### Your objective
Each entry must be reproduced precisely as it stands.

════════════════

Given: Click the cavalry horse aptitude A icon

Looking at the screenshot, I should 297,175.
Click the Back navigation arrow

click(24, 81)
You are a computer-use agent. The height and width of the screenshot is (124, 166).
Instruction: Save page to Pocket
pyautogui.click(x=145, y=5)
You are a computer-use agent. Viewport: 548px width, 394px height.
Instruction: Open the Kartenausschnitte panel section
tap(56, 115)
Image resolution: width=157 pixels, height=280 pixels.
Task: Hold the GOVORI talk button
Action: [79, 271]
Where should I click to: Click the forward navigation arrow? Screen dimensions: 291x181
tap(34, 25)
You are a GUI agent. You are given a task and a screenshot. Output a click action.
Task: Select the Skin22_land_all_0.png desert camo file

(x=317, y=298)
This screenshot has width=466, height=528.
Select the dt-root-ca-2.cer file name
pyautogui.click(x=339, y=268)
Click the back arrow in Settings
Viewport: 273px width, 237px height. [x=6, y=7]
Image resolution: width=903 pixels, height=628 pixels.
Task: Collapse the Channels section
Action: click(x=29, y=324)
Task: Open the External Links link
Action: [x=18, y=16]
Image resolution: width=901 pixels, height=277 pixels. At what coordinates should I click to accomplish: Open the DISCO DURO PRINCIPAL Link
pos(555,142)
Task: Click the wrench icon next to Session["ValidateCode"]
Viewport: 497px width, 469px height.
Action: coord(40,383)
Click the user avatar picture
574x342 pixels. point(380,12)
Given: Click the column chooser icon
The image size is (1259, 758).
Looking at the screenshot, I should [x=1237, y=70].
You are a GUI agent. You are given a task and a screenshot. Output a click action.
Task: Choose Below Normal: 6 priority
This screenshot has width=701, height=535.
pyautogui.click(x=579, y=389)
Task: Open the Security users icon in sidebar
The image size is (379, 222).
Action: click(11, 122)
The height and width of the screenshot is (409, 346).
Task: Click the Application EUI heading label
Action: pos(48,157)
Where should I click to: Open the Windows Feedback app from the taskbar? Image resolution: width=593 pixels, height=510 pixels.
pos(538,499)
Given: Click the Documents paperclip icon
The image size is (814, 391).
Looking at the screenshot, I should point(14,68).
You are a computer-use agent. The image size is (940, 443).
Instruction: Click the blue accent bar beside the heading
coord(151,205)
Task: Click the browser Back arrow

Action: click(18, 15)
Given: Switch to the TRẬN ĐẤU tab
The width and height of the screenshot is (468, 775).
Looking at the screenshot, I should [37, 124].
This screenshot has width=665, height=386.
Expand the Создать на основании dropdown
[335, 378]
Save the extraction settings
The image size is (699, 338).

════════════════

### Answer section
Given: Click the cavalry horse aptitude A icon

Looking at the screenshot, I should 297,175.
Click the Back navigation arrow

click(24, 81)
You are a computer-use agent. The height and width of the screenshot is (124, 166).
Instruction: Save page to Pocket
pyautogui.click(x=145, y=5)
You are a computer-use agent. Viewport: 548px width, 394px height.
Instruction: Open the Kartenausschnitte panel section
tap(56, 115)
Image resolution: width=157 pixels, height=280 pixels.
Task: Hold the GOVORI talk button
Action: [79, 271]
Where should I click to: Click the forward navigation arrow? Screen dimensions: 291x181
tap(34, 25)
You are a GUI agent. You are given a task and a screenshot. Output a click action.
Task: Select the Skin22_land_all_0.png desert camo file

(x=317, y=298)
This screenshot has width=466, height=528.
Select the dt-root-ca-2.cer file name
pyautogui.click(x=339, y=268)
Click the back arrow in Settings
Viewport: 273px width, 237px height. [x=6, y=7]
Image resolution: width=903 pixels, height=628 pixels.
Task: Collapse the Channels section
Action: click(x=29, y=324)
Task: Open the External Links link
Action: [x=18, y=16]
Image resolution: width=901 pixels, height=277 pixels. At what coordinates should I click to accomplish: Open the DISCO DURO PRINCIPAL Link
pos(555,142)
Task: Click the wrench icon next to Session["ValidateCode"]
Viewport: 497px width, 469px height.
Action: coord(40,383)
Click the user avatar picture
574x342 pixels. point(380,12)
Given: Click the column chooser icon
The image size is (1259, 758).
Looking at the screenshot, I should [x=1237, y=70].
You are a GUI agent. You are given a task and a screenshot. Output a click action.
Task: Choose Below Normal: 6 priority
This screenshot has width=701, height=535.
pyautogui.click(x=579, y=389)
Task: Open the Security users icon in sidebar
The image size is (379, 222).
Action: click(11, 122)
The height and width of the screenshot is (409, 346).
Task: Click the Application EUI heading label
Action: pos(48,157)
Where should I click to: Open the Windows Feedback app from the taskbar? Image resolution: width=593 pixels, height=510 pixels.
pos(538,499)
Given: Click the Documents paperclip icon
The image size is (814, 391).
Looking at the screenshot, I should point(14,68).
You are a computer-use agent. The image size is (940, 443).
Instruction: Click the blue accent bar beside the heading
coord(151,205)
Task: Click the browser Back arrow

Action: click(18, 15)
Given: Switch to the TRẬN ĐẤU tab
The width and height of the screenshot is (468, 775).
Looking at the screenshot, I should [37, 124].
This screenshot has width=665, height=386.
Expand the Создать на основании dropdown
[335, 378]
Save the extraction settings
The image size is (699, 338).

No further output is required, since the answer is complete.